Page text.
________________________________________

Brendan Behan must be turning in his grave. The Dublin playwright and IRA activist advocated that all meetings of republicans should have a split as the first item on their agenda.

Conscious of the culture of factionalism over two centuries, Behan recognised that republican history is threaded with a tradition of division.

Echoes of the Civil War can still be found in Kerry and de Valera's entry to the Dail left another bitter legacy in many homes. The Republican Congress split in 1934 was less bitter but more significant in ideological terms and the Second World War years were marked by a fundamental division over how to react to Hitler. (It has been observed that there were three IRA views on Hitler – those who were for him, those who were against and then there was Brendan Behan's view.)

The 1950s gave rise to the breakaway Saor Eire, while the INLA/IPLO internecine wars in more recent years saw Behan's black humour translated into real life with a tragic vengeance. The four different commemorations at Milltown Cemetery on Easter Sunday speak for themselves.

But although the Provisional republican movement was founded on a split in 1969, it has remained largely undivided since then. True, many have left and others have been forced out, but always in small numbers and usually over a diverse range of disparate issues so that there was no meaningful rallying point for those who the press now label dissidents.

That such a long period in republican history avoided serious schism was quite an achievement. That it did so while the traditional culture and core values of Irish republicanism were turned on their head was probably the most extraordinary feat of political leadership in modern Irish history.

Portrayed in the past as prisoners of history, current republican leaders have shown themselves astute students of the subject. They successfully made the transition from electoral abstentionism to government without serious division. The secret of their success has been based on three inter-related ingredients: timing, using the right words and knowing how far the rank and file will go.

________________________________________

Data section.
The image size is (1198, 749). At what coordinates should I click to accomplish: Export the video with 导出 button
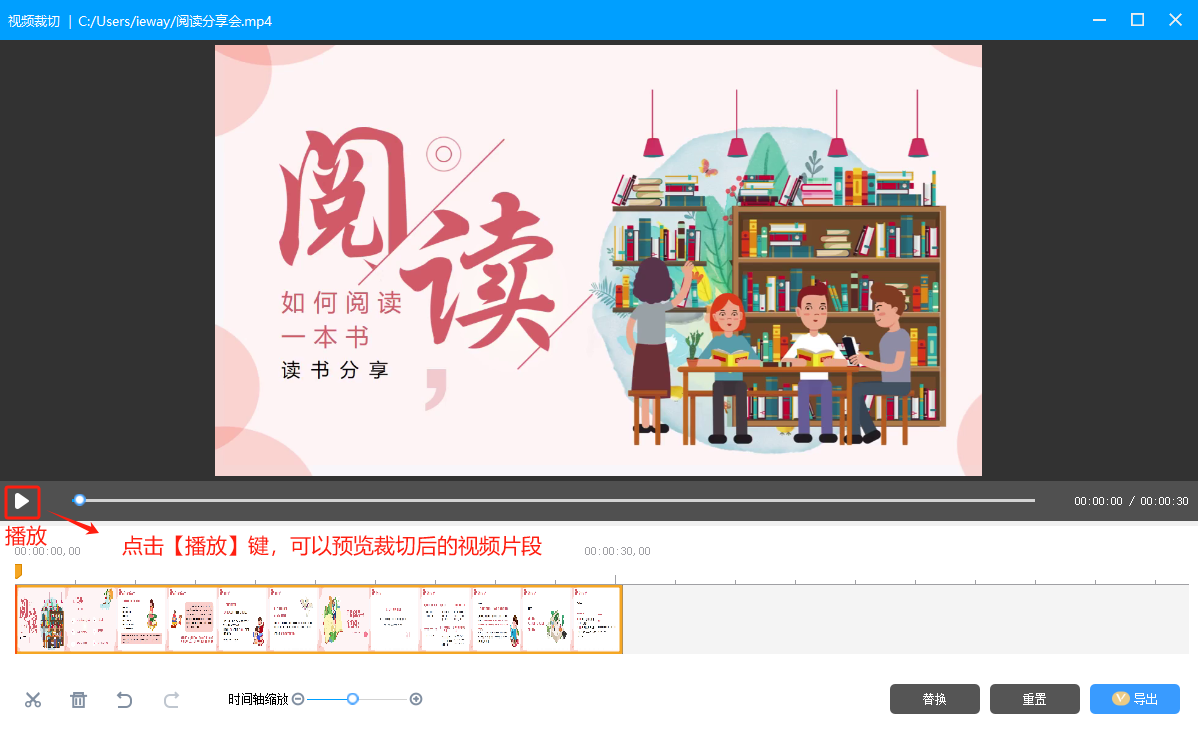1134,699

________________________________________

Required work.
1. Answer these questions from the passage on Irish republican splits.
(a) What did Brendan Behan say should be the first item on the agenda of every republican meeting?
(b) In what year did the Republican Congress split take place?
(c) What three ingredients does the passage give as the secret of current republican leaders' success?
2. Extend the passage on Irish republican splits by writing what comes after its final sentence.
The listing was drawn from a different source than the text.

Answers.
1.
(a) A split.
(b) 1934.
(c) Timing, using the right words, and knowing how far the rank and file will go.

2.
At the same time there has been tangible success to back it all up. Previous armed campaigns ended in defeats – some subsequently glorious such as 1916, some less so as in 1962. Most of them left a scattering of disillusioned men and women who still harbour a grudge about their time in the movement: personality clashes in prison, mental breakdown, family splits, lost careers, needless deaths – all for a cause which ended in failure.

Indeed the enduring ethos of republicanism down the years appeared to be to hand on the mantle of failure to the next generation. But 1994 changed all that. The end of the latest campaign saw the mass release of prisoners, the feting of republican leaders in London and Washington and those previously unheard of commodities – massive electoral support and real political power.

But apparent victory has come with a price: no united Ireland and no more IRA. The first two pages of the Good Friday Agreement make that much clear. Just as there is no such thing as a free lunch, there is no such thing as free political influence. The bill for releasing the prisoners is now resting on a plate at the Sinn Féin table.

For some republicans it's a small price to pay. Saying the war is finished merely states what has been obvious for 10 years.

But to say that the IRA is finished is a bridge too far for many other republicans, especially since they see Stevens as indicating that the British government for years had its own paramilitary wing which has neither disarmed nor disbanded.

Voluntary liquidation for the IRA would end this campaign in more recrimination and division than any other. On this occasion republican leaders have little room to manoeuvre over the timing – Richard Haass saw to that – and all their words must be agreed by (that means written by) Tony and Bertie.

Republicans have no future in politics – and certainly none in power – while the IRA exists as a physical force for Irish unity in an environment for peace which they created and continue to perpetuate. Governments can have peacetime armies. Constitutional political parties cannot.

So it's crunch time for republicans. They face a choice: bite the bullet, so to speak, and bring as many members forward as possible into a brave new IRA-less republican movement. Large-scale defections would probably result. The alternative is to sit and wait, avoid a split and hope for a break.

What the days ahead hold for the pen of P O'Neill remains to be seen. What is most likely, however, is that – presumably to the eternal frustration of Brendan Behan – there will be no split.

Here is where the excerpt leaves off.